France | France, Conseil d'État, 9ème - 10ème chambres réunies, 22 janvier 2020, 421012


Vu la procédure suivante :

La société CS Aviation a demandé au tribunal administratif de Paris de prononcer la décharge des cotisations supplémentaires d'impôt sur les sociétés et de cotisation sur la valeur ajoutée des entreprises auxquelles elle a été assujettie au titre des exercices clos entre 2008 et 2012, ainsi que des pénalités correspondantes. Par un jugement n° 1617188 du 6 juin 2017, le tribunal administratif de Paris a rejeté sa demande.

Par un arrêt n° 17PA02734 du 28 mars 2018, la cour administrative d'appel de Paris, faisant partiellement droit à

l'appel de la société CS Aviation contre ce jugement, l'a déchargée des cotisa...

Vu la procédure suivante :

La société CS Aviation a demandé au tribunal administratif de Paris de prononcer la décharge des cotisations supplémentaires d'impôt sur les sociétés et de cotisation sur la valeur ajoutée des entreprises auxquelles elle a été assujettie au titre des exercices clos entre 2008 et 2012, ainsi que des pénalités correspondantes. Par un jugement n° 1617188 du 6 juin 2017, le tribunal administratif de Paris a rejeté sa demande.

Par un arrêt n° 17PA02734 du 28 mars 2018, la cour administrative d'appel de Paris, faisant partiellement droit à l'appel de la société CS Aviation contre ce jugement, l'a déchargée des cotisations supplémentaires d'impôt sur les sociétés relatives aux exercices clos en 2008, 2009 et 2010, a réformé en conséquence le jugement du tribunal administratif et a rejeté le surplus de la requête d'appel.

Par un pourvoi sommaire, un mémoire complémentaire et un mémoire en réplique, enregistrés les 28 mai et 8 août 2018 et le 2 mai 2019 au secrétariat du contentieux du Conseil d'Etat, la société CS Aviation demande au Conseil d'Etat :

1°) d'annuler l'article 4 de cet arrêt ;

2°) réglant l'affaire au fond, de faire entièrement droit à son appel ;

3°) de mettre à la charge de l'Etat la somme de 6 000 euros au titre de l'article L. 761-1 du code de justice administrative.

Vu les autres pièces du dossier ;

Vu :

- le code général des impôts et le livre des procédures fiscales ;

- le code de procédure pénale ;

- la loi n° 2015-1786 du 29 décembre 2015 ;

- le code de justice administrative ;

Après avoir entendu en séance publique :

- le rapport de M. Aurélien Caron, auditeur,

- les conclusions de Mme Emilie Bokdam-Tognetti, rapporteur public ;

La parole ayant été donnée, avant et après les conclusions, à la SCP Piwnica, Molinié, avocat de la société CS Aviation ;

Considérant ce qui suit :

1. Il ressort des pièces du dossier soumis aux juges du fond que la société CS Aviation a fait l'objet d'une vérification de comptabilité portant sur la période du 1er janvier 2010 au 31 décembre 2012. L'administration fiscale a exercé le droit de communication prévu aux articles L. 81, L. 82 C et L. 101 du livre des procédures fiscales auprès du procureur de la République près le tribunal de grande instance de Paris afin d'obtenir communication des informations recueillies dans le cadre d'une enquête préliminaire ouverte contre cette société.
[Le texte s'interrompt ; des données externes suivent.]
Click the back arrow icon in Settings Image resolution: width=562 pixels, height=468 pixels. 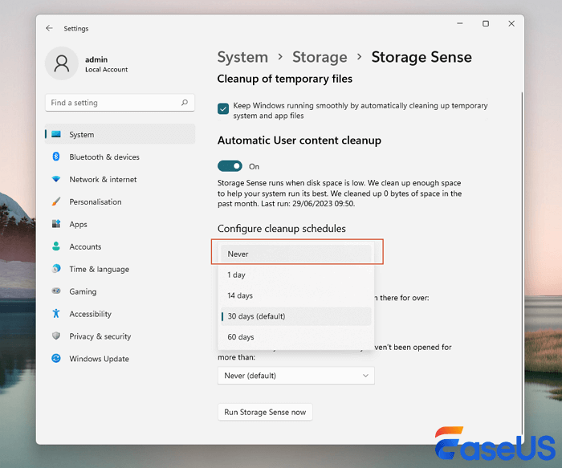(x=50, y=28)
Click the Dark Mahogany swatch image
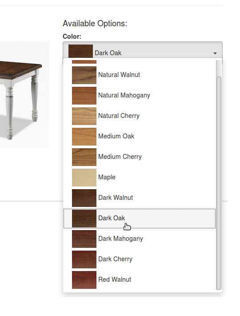This screenshot has height=316, width=240. click(x=84, y=239)
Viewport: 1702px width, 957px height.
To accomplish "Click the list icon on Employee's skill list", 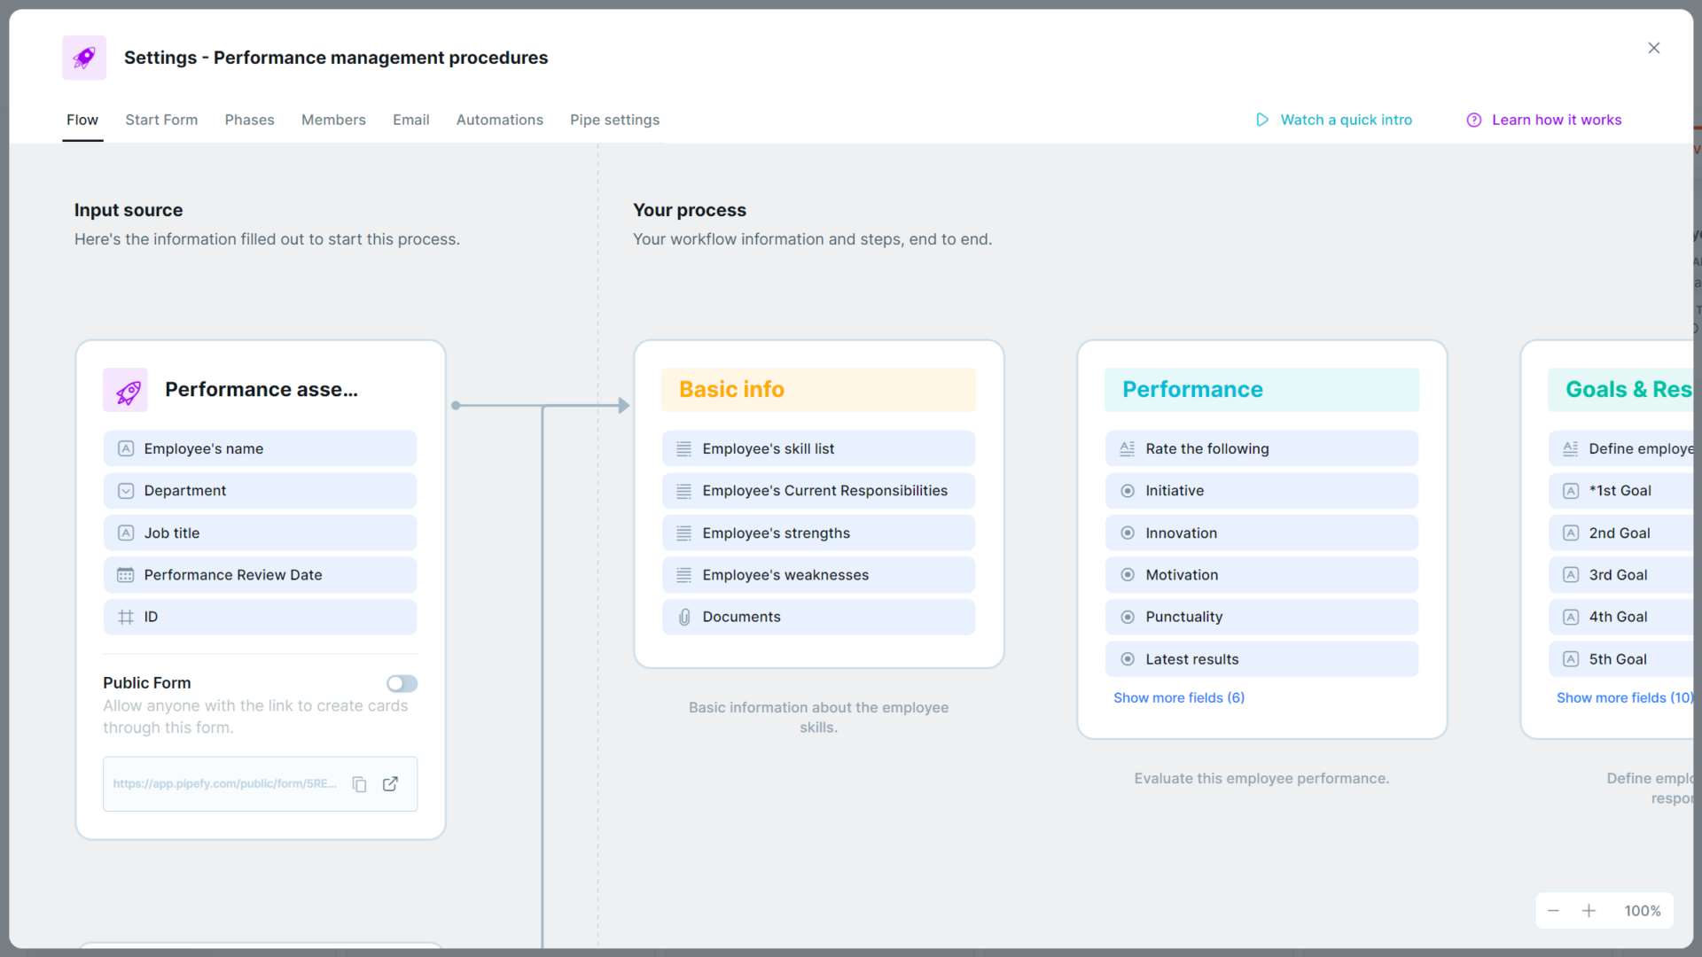I will coord(683,448).
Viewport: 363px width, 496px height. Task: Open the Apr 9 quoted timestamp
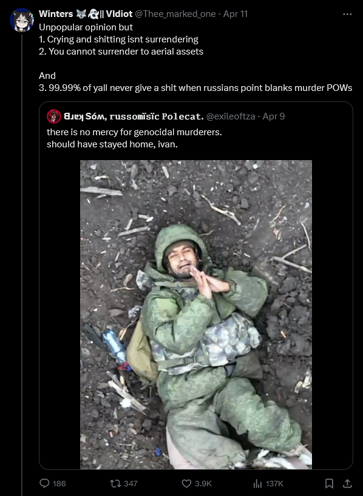pos(274,116)
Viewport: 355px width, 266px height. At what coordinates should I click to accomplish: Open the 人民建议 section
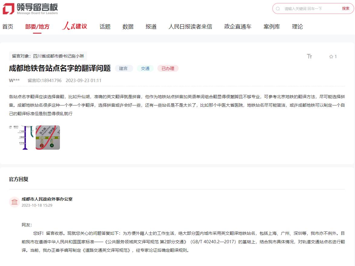(74, 27)
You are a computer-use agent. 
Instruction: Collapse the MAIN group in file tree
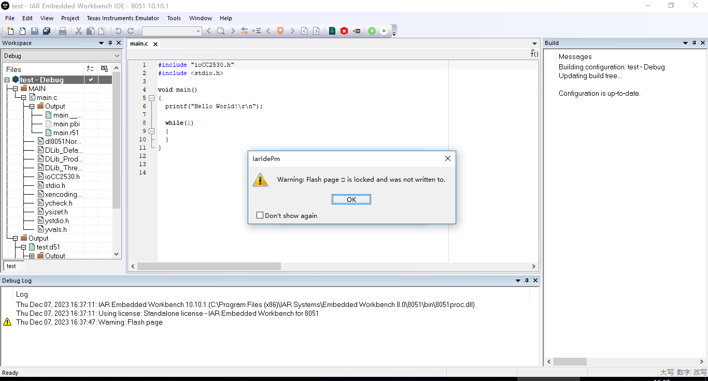tap(16, 89)
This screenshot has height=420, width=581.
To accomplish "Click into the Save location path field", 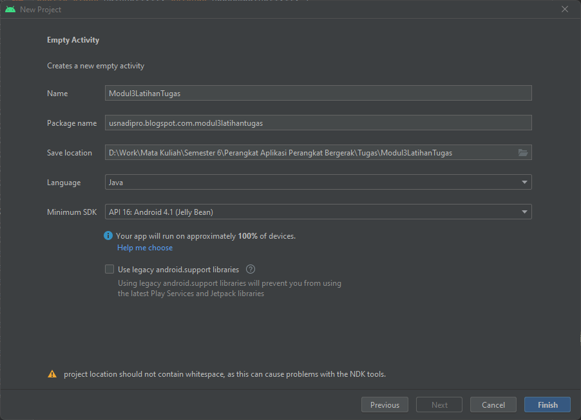I will point(310,152).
A la suite de ces opérations de contrôle, des cotisations supplémentaires d'impôt sur les sociétés et de cotisation sur la valeur ajoutée des entreprises, assorties de pénalités, ont été mises à la charge de la société au titre des exercices clos au cours des années 2008 à 2012. Par un jugement du 6 juin 2017, le tribunal administratif de Paris a rejeté la demande de la société CS Aviation tendant à la décharge de ces impositions et pénalités. La société CS Aviation se pourvoit en cassation contre l'arrêt du 28 mars 2018 de la cour administrative d'appel de Paris, en tant que cet arrêt, après l'avoir déchargée des cotisations supplémentaires d'impôt sur les sociétés relatives aux exercices clos en 2008, 2009 et 2010 et réformé en conséquence le jugement du tribunal administratif, a rejeté le surplus de son appel.
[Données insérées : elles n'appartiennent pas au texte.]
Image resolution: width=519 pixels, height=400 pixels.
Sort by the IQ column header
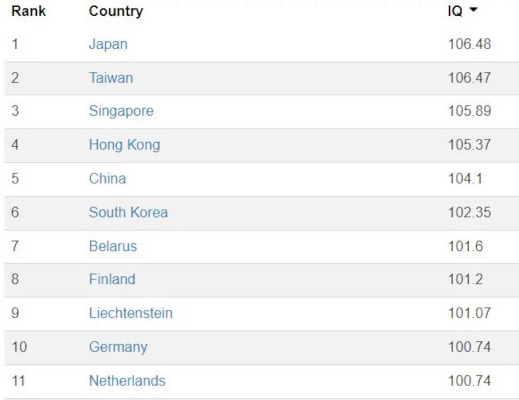click(x=455, y=11)
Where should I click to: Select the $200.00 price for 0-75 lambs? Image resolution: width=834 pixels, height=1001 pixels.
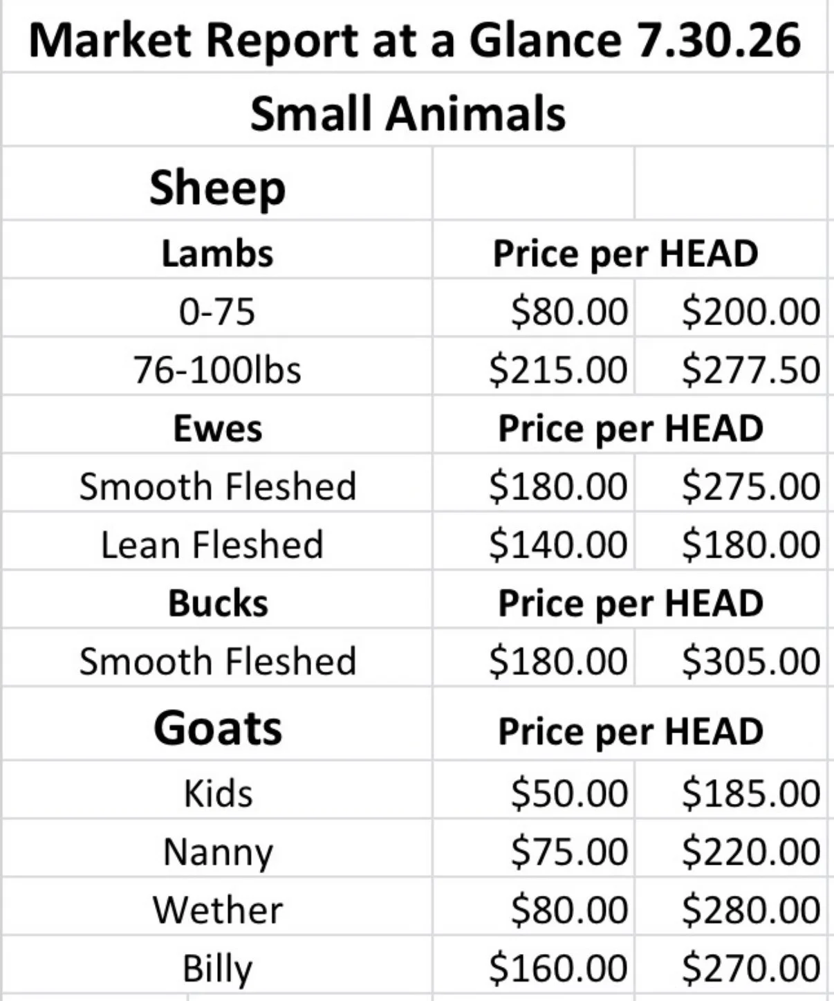(x=731, y=309)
2. Aux termes, d'une part, de l'article L. 101 du livre des procédures fiscales, dans sa rédaction, applicable en l'espèce, antérieure à la loi du 29 décembre 2015 de finances rectificatives pour 2015 : " L'autorité judiciaire doit communiquer à l'administration des finances toute indication qu'elle peut recueillir, de nature à faire présumer une fraude commise en matière fiscale ou une manoeuvre quelconque ayant eu pour objet ou ayant eu pour résultat de frauder ou de compromettre un impôt, qu'il s'agisse d'une instance civile ou commerciale ou d'une information criminelle ou correctionnelle même terminée par un non-lieu ".
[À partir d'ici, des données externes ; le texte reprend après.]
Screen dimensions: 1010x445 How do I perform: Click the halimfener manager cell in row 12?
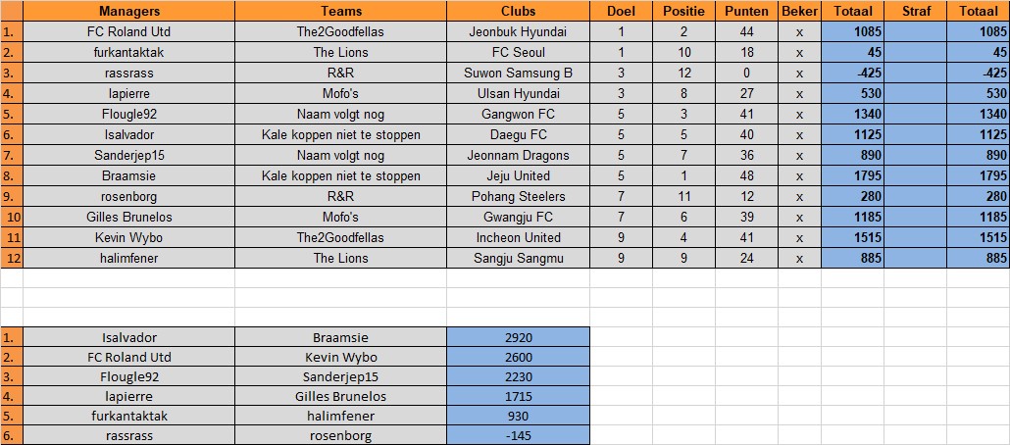(128, 258)
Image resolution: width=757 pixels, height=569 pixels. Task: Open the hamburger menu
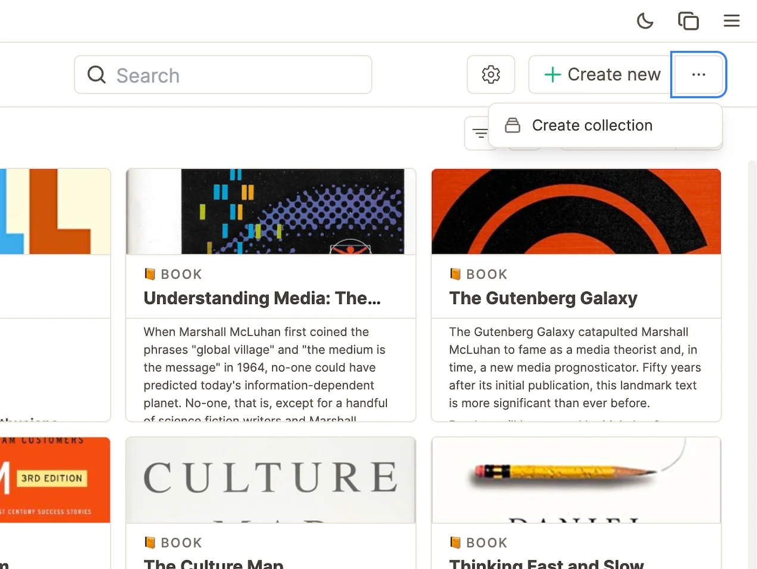(x=731, y=21)
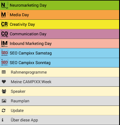Tap the SEO logo beside Samstag
The image size is (120, 125).
click(x=5, y=53)
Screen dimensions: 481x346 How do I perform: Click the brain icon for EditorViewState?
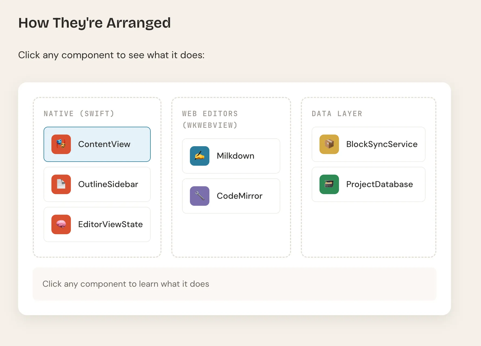(x=61, y=224)
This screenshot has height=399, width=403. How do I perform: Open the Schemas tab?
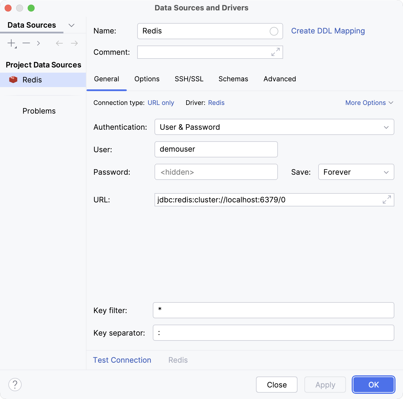click(233, 79)
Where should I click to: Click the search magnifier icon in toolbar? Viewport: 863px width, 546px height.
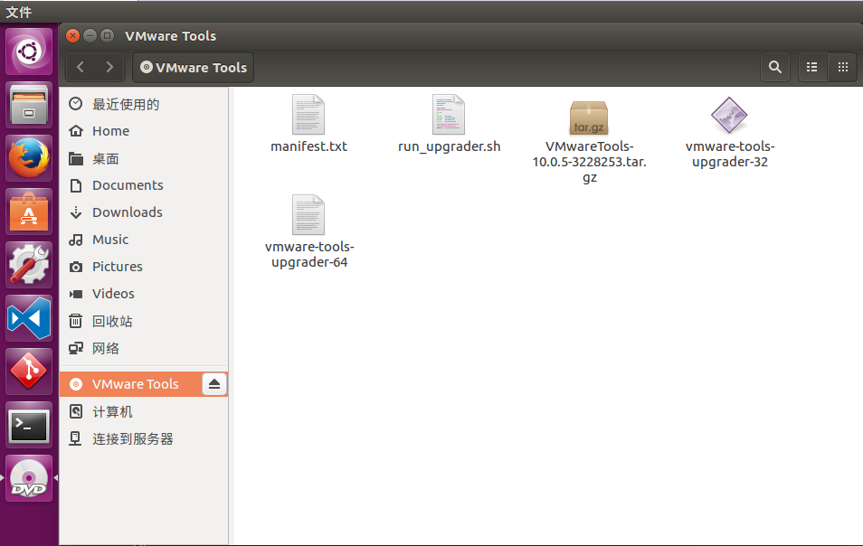(x=774, y=67)
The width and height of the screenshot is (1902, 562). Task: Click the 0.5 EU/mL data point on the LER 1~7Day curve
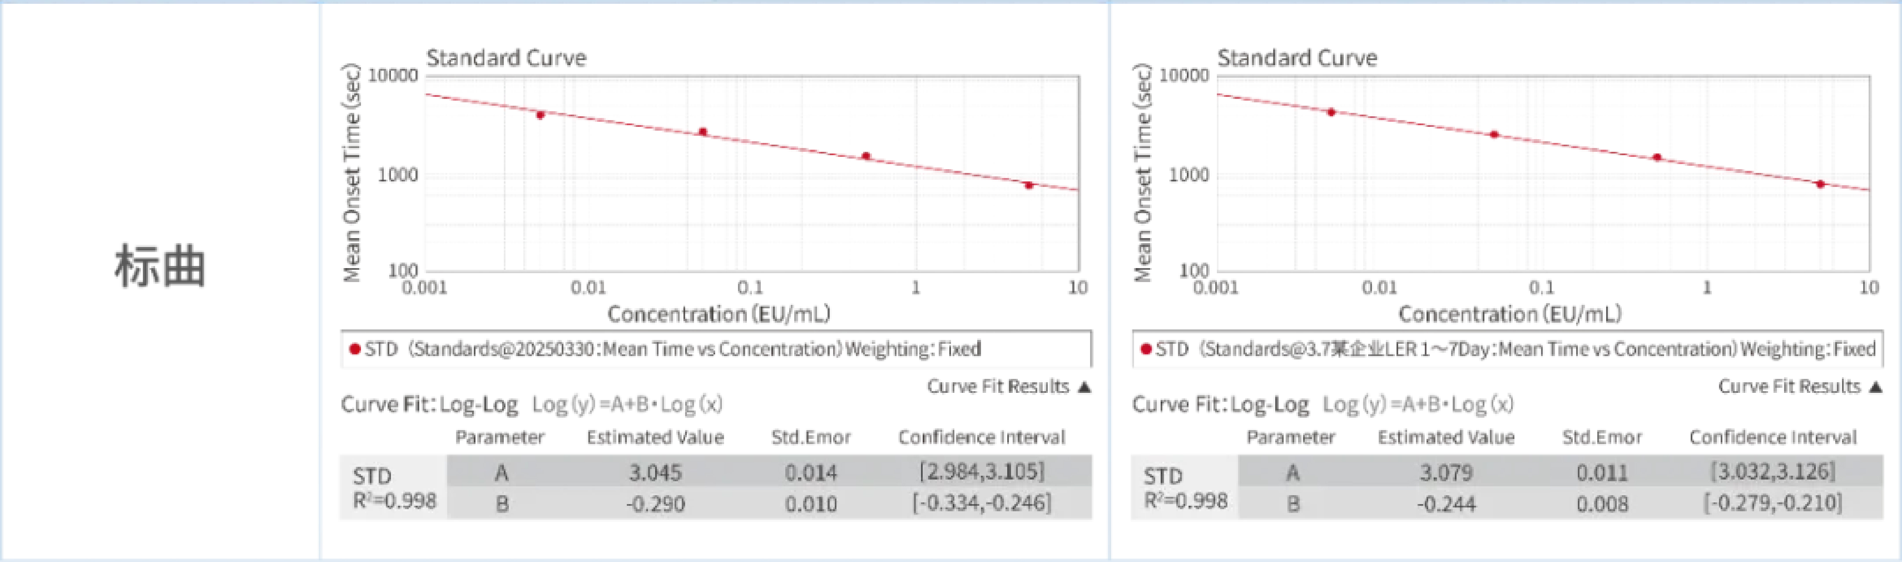click(x=1658, y=157)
3. Aux termes, d'autre part, de l'article 49 du code de procédure pénale : " Le juge d'instruction est chargé de procéder aux informations (...) ". Aux termes de l'article 75 du même code : " Les officiers de police judiciaire et, sous le contrôle de ceux-ci, les agents de police judiciaire (...) procèdent à des enquêtes préliminaires soit sur les instructions du procureur de la République, soit d'office. / Ces opérations relèvent de la surveillance du procureur général. (...) ".

4. Il résulte des dispositions de l'article L. 101 du livre des procédures fiscales, précédemment citées, dans leur rédaction antérieure à la loi du 29 décembre 2015 de finances rectificatives pour 2015, que les renseignements recueillis dans le cadre d'une procédure judiciaire ne pouvaient être transmis à l'administration fiscale que dans le cadre d'une instance civile ou commerciale ou lorsqu'une information judiciaire avait été ouverte par un juge d'instruction. Par suite, en jugeant que l'autorité judiciaire avait pu, en application de l'article L. 101 du livre des procédures fiscales dans sa rédaction alors en vigueur, communiquer à l'administration fiscale des renseignements obtenus dans le cadre d'une enquête préliminaire ayant fait l'objet d'un classement sans suite par le procureur de la République, la cour administrative d'appel a commis une erreur de droit.

5. Il résulte de ce qui précède que la société CS Aviation est fondée à demander l'annulation de l'article 4 de l'arrêt qu'elle attaque.

6. Il y a lieu, dans les circonstances de l'espèce, de mettre à la charge de l'Etat la somme de 3 000 euros au titre des dispositions de l'article L. 761-1 du code de justice administrative.

D E C I D E :

--------------

Article 1er : L'article 4 de l'arrêt du 28 mars 2018 de la cour administrative d'appel de Paris est annulé.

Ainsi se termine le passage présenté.